Yarn has deterministic installs, an offline cache (the recent yarn/npm
registry downtime of like an hour didn't stop our devs from reinstalling
dependencies because they were in the offline cache), fantastic tooling around
license checking and validations, and the workspaces system which makes it
significantly easier to work with massive monorepos with multiple sub-
packages.

If you are in a willing mood, and are already spending the time to try npm
again, I highly encourage you to give yarn a shot as well.
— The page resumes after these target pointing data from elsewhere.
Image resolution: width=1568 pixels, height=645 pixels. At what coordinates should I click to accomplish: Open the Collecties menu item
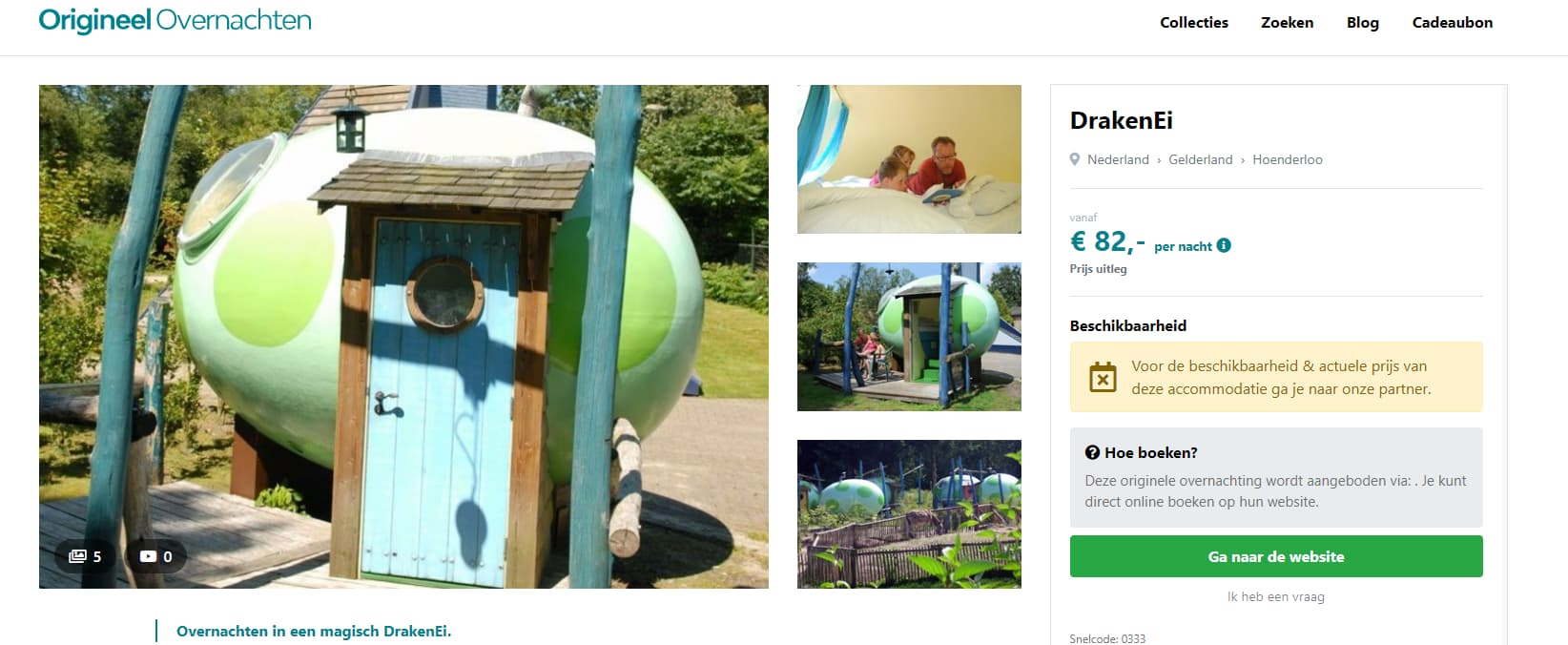pyautogui.click(x=1194, y=22)
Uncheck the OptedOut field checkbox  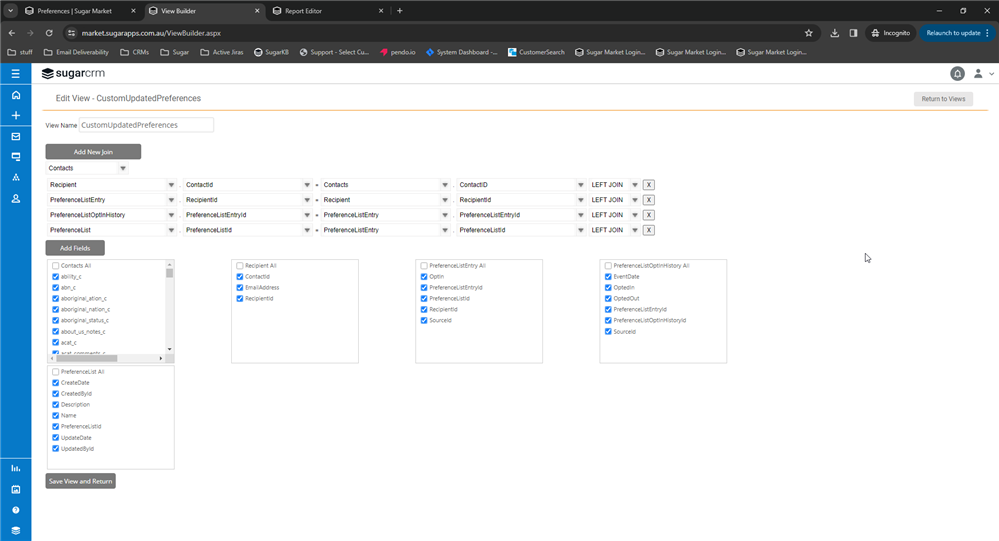point(608,298)
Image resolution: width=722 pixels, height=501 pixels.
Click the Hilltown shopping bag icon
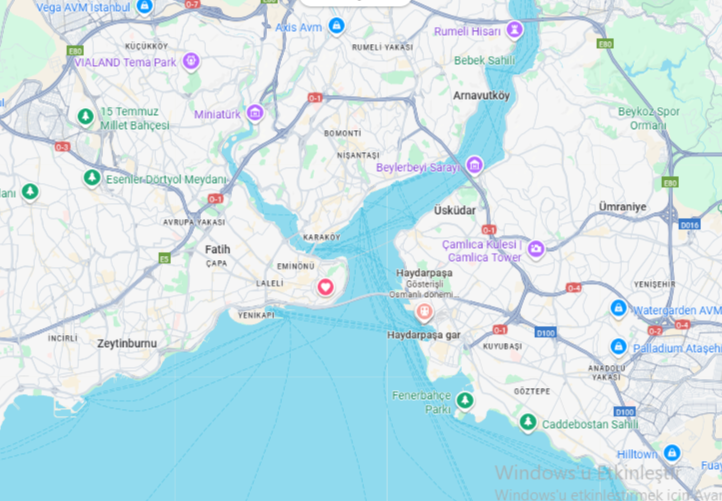coord(672,453)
You can install it
with `npm install yarn --global` if you want to just try it out (they have a
ton of more robust install methods to choose from if you want to permanently
switch), and aside from some different names (like you use `yarn add
dependency-name` instead of `npm install dependency-name --save`), it's mostly
a drop-in replacement and can even happily work alongside npm (one of the
packages I maintain we provide both an npm lockfile and a yarn lockfile quite
easily, while using yarn internally).

Hell just last week I used yarn to force a transitive dependency (it was like
4 levels deep in my dependency graph) to upgrade to a version which fixed a
security issue in a library I maintain, then put that in the lockfile so all
users that install that dependency through my package now get the updated
version by default.

Still, kudos for being open to trying it again! npm has never been the best
package manager by any account, but the one thing they do really well is
improve.

------
ahmetkun
What else is new?